And once Trump was in the Presidency, what inner inhibition exists within this man, inhibitions that even Richard Nixon had, that would prevent him from effecting a Coup d'Etat and make himself a dictator? I don't think there are any and it would all depend on senior military officers and individuals like the FBI Director to frustrate it.
A coup by President or military has been the fate of the Presidential/Congress systems throughout the Americas and the reason the Founders did not want a standing military to go with their Presidential system. We may soon find out what the "Man in the High Castle" is like in real life.
D58826
@FlipYrWhig: or unhinged
glory b
@satby: Same here. Check out your local version of Neighborhood Legal Services. They may be able to save you from the eviction ( as a former employee of the Housing Authority, I can attest to that).
Barbara
@Marc: Just a postscript: I don’t know why she doesn’t take more credit for her role in establishing SCHIP, which benefits a huge number of people, especially children. It was incremental reform but it significantly expanded Medicaid and made medical care a lot more accessible to many who need it most. Nationally, 40% of childbirth deliveries are covered through Medicaid/SCHIP. It’s around 50% in California and 70+% in Louisiana, which is usually the highest.
OzarkHillbilly
@nutella: Delusion?
nutella
@Frankensteinbeck:
He is authentically racist and sexist, for sure. But other than that he’s such an obvious faker and liar that must mean that being authentically bigoted is more attractive to many people than everything about every other issue. Depressing if true.
WereBear
Good point. If “social1st” is so darned radioactive, why isn’t it working yet?
Frankensteinbeck
@nutella:
That is exactly what it means, and yes, it’s depressing and even scary.
Paul in KY
@Sherparick: Remember, the Electoral College only comes into play if Bloomberg actually wins states.

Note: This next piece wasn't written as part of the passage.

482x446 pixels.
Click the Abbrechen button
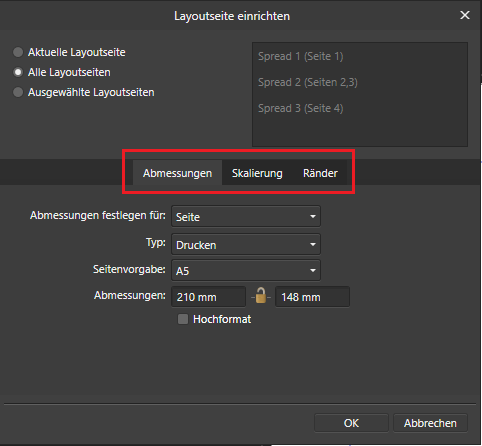coord(430,423)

He can get 15%, but if he wins no states, he gets no electoral votes.
Frankensteinbeck
@WereBear:
+15 to +20 isn’t ‘demolishing him in the polls’?
gogol's wife
@NotMax:
I hope you’re right.
WereBear
@Barbara: I have been reading persuasive articles that point the finger at pharm companies pushing the prescribing of such drugs as OxyContin, which is then stolen from medicine cabinets by the desperate, who then turn to heroin when they can’t get oxy.
Because something drives the ups and downs of drugs, and despite the Prohibitionist and the Drug Warriors, it is usually market forces.
Paul in KY
@satby: I thought our fine Major Major Major Major had recently received a 7 figure check. Was that not true or was he looking at someone else’s check?

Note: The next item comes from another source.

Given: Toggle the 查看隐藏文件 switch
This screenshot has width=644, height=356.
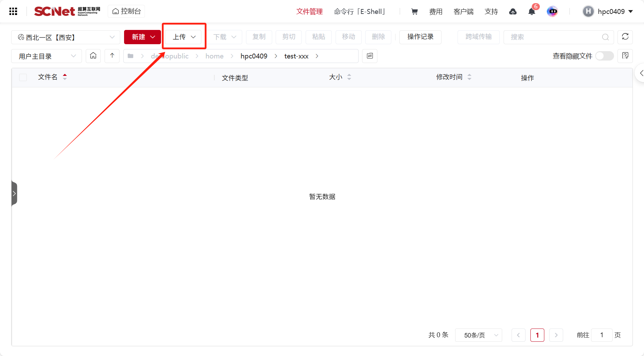Looking at the screenshot, I should point(604,56).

Or does he have to evict someone & is dreading it?
Sherparick
Professor Mark Thoma of “Economists View” explains to the elite why 90% of the country, whether right wing or left wing, is not to thrill with the economy they have created the last 35 years or the plan to throw Social Security, Medicare, and Medicaid out the window.

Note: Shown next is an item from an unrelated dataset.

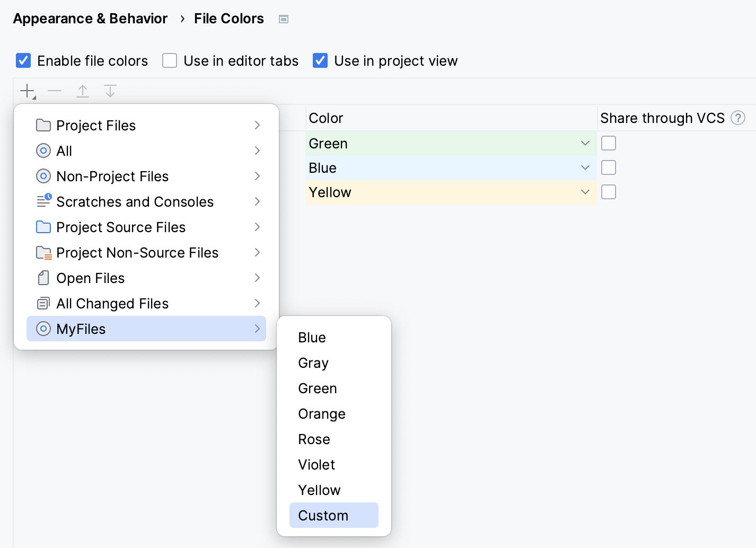This screenshot has width=756, height=548.
Task: Click the Move Up arrow icon
Action: coord(83,91)
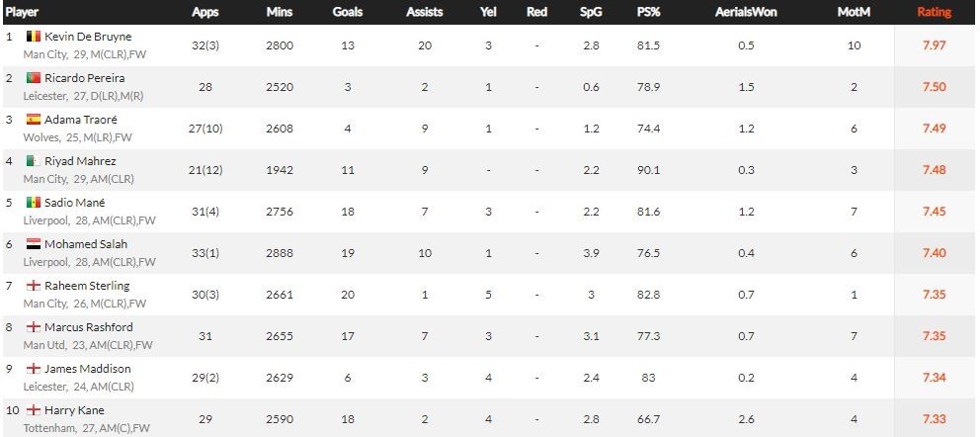
Task: Click Harry Kane's 7.33 rating cell
Action: click(x=934, y=419)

http://www.thefiscaltimes.com/Columns/2016/02/09/Why-Working-Class-Choosing-Trump-and-Sanders
P.S. The only thing wrong in Professor Thoma’s piece is his thinking that the 1% (or at least the Koch brothers and Bloomberg part it) would not think of the old, disabled, and children as moochers for receiving these Government benefits. But they do. They want everyone in the work force competing for jobs. And if you can’t work, “…then to die quickly,” as Ebenezer Scrooge so well put it, “and decrease the surplus population.”
Frankensteinbeck
@Paul in KY:
I think Sherpatrick’s idea is that Bloomberg spoilers a lot of states that Democrats normally win, giving them to the Republican.
CONGRATULATIONS!
@Sherparick: Military will never permit it. Founding Fathers did a good job with that, set it up with four competing services so that there would be neither a military nor civilian coup d’etat that could succeed. Plus I suspect he’s just in it for the glory. His current job is much better. Pays more, lots less work.
rdldot
I haven’t read thru this post but has anyone found the vote totals for NH? I’m looking for the actual votes, not the delegate/percentage. So far I haven’t found that in any of the so-called ‘news’ organizations. Not easy to get just facts…
FlipYrWhig
@WereBear: Because these first two states have disproportionate numbers of college-educated proud white liberals, maybe? The Sanders argument is that proud liberals (and/or young people, who may already be inside that same circle on the Venn diagram) are looming as a force that no one tries hard enough to tap. What happens in states where the local Democrats don’t have the same critical mass of proud liberals?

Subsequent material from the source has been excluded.